Getting and keeping your kids on track academically has always been a challenge. Throw in a worldwide pandemic and a wholesale move to virtual learning for more than a year and the desperation for our kids to go back to school to reconnect with traditional learning is strong.
But waiting for the fall may be a mistake. There needs to be learning in the summer. A survey by the online tutoring platform Wyzant found that “43 percent of tutors said they believed the pandemic was causing learning loss among their students, nearly one-third surveyed said they believe some of their students will never catch back up and 78 percent said their students who are studying remotely need the most help.”
But Miami-Dade County Public Schools (M-DCPS) and The Children’s Trust are committed to getting kids ready for a return to class and that means having them learning in the summer. The two launched the Summer 305 Adventure initiative to make free summer camps accessible to tens of thousands of children (as many as 65,000 are being considered compared with a tenth of that on a normal year) who might not ordinarily join a summer camp and are in great danger of learning loss.

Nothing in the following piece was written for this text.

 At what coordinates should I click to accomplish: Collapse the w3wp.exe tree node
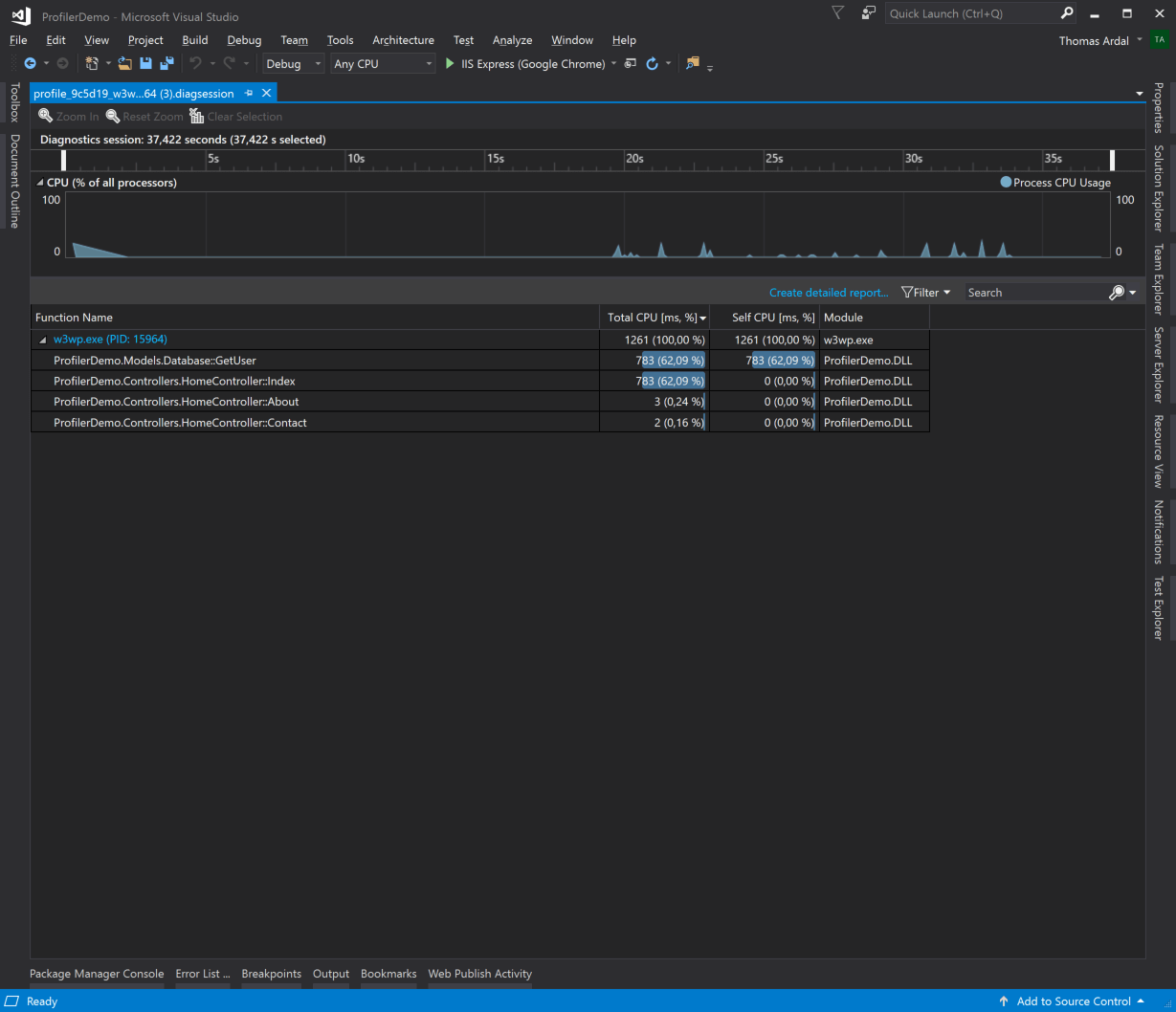tap(42, 340)
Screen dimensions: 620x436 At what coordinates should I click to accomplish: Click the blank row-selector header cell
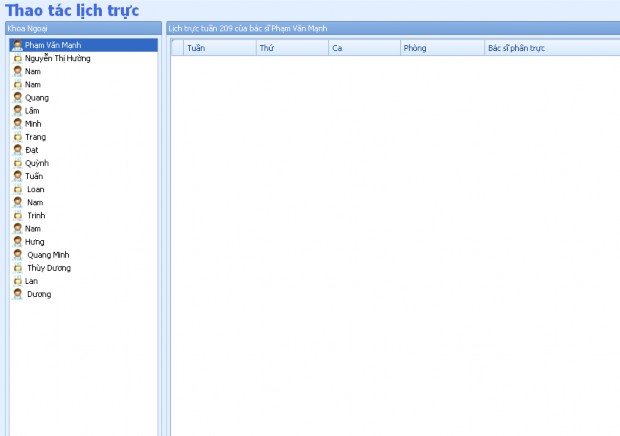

As part of the initiative, more than 400 M-DCPS teachers will visit over 300 camps regularly to provide tutoring and get kids learning ahead of their return to in-person schooling. “We have a lot riding on this promise and it’s a promise and a premise based on need,” Alberto Carvalho, superintendent of M-DCPS told the Miami Herald. “This is our way of, quite frankly, kickstarting the 21-22 school year.”
“As well as giving children a productive and safe venue to enjoy themselves, this year’s summer camps will focus on literacy and other activities to counteract learning loss resulting from the “COVID-19 Slide,” said James R. Haj, president and CEO of The Children’s Trust.
Visit summer305.dadeschools.net or www.TheChildrensTrust.org/SummerCamps (which includes an interactive map specifying camps for elementary, middle and high school students) for more information on how to sign up for one or more of hundreds of camps in different areas and with different themes.
Getting your children into one of these fun camps is an ideal way to boost their academic progression without having to sit them down every day and force them to read or do math worksheets, although it is a good idea to do that on occasion as well.